> [PAGE EXCERPT]
*****
Comment by qnleigh
5 days ago
> I think "novel" is ill defined here
That's exactly my point. When people say "LLMs will never do something novel," they seem to be leaning on some vague, ill-defined notion of novelty. The burden of proof is then to specify what degree of novelty is unattainable and why.
As for evidence that they can do novel things, there is plenty:
1. I really did ask Gemini to multiply 167,383 * 426,397 before posting this question. It answered correctly.
2. SVGs of pelicans riding bicycles
3. People use LLMs to write new apps/code every day
4. LLMs have achieved gold-medal performance on Math Olympiad problems that were not publicly available
5. LLMs have solved open problems in physics and mathematics [0,1]
That is as far as they have advanced so far. What's next? Where is the limit? All I want to say is that I don't know, and neither do you :).
Actually here's an even better list of progress on a number of open math problems, with plenty of caveats and exposition:
https://github.com/teorth/erdosproblems/wiki/AI-contribution...
This is great observational data but it's an early "step 1", I'd definitely need to see an actual analysis of these cases and likely want to have that analysis involve a review of relevant training data.
What you're asking for is exactly what's in the link you replied about. It collects analysis of each solution (or attempt), and info about whether the AI's solution could be found anywhere in the literature.
*****
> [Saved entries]
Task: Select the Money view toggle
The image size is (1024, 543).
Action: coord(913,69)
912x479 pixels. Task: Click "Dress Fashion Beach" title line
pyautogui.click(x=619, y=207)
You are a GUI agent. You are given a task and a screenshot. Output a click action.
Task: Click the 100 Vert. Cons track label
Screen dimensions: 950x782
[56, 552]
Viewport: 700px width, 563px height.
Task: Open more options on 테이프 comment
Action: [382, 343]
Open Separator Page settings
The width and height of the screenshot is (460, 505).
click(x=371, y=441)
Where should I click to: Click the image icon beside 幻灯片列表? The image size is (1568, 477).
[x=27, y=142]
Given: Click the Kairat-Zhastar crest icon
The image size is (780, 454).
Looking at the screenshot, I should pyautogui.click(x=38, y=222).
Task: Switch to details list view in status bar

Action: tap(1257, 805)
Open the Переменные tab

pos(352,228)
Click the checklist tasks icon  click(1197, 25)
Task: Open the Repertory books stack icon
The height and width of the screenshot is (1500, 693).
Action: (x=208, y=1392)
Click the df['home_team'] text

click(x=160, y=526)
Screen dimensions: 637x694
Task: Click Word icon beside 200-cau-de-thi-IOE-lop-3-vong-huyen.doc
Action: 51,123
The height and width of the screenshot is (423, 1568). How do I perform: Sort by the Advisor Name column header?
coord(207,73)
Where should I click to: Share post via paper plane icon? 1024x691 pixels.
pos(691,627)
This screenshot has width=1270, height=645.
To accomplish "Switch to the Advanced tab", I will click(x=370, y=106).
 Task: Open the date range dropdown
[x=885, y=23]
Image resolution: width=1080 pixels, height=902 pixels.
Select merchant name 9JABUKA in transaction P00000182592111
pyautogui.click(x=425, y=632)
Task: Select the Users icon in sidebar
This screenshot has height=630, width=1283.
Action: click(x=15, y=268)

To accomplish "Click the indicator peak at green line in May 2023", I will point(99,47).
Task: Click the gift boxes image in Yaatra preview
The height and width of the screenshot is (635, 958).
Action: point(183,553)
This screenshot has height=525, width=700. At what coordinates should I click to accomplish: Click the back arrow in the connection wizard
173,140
*****
> [QUESTIONS ON THE MATERIAL]
1. In the comment thread about LLMs and novelty, which two numbers did the commenter ask Gemini to multiply?
2. Sum up the comment thread about LLMs and novelty in two sentences.

> [RESULTS FOR EACH TASK]
1. 167,383 and 426,397

2. A commenter argues that saying LLMs will never do anything novel rests on a vague idea of novelty, and lists examples such as correctly multiplying large numbers, gold-medal results on unreleased Math Olympiad problems, and solving open problems in physics and mathematics. A reply calls this early observational data and asks for an analysis of the cases that reviews training data, and the response is that the linked page already collects that analysis.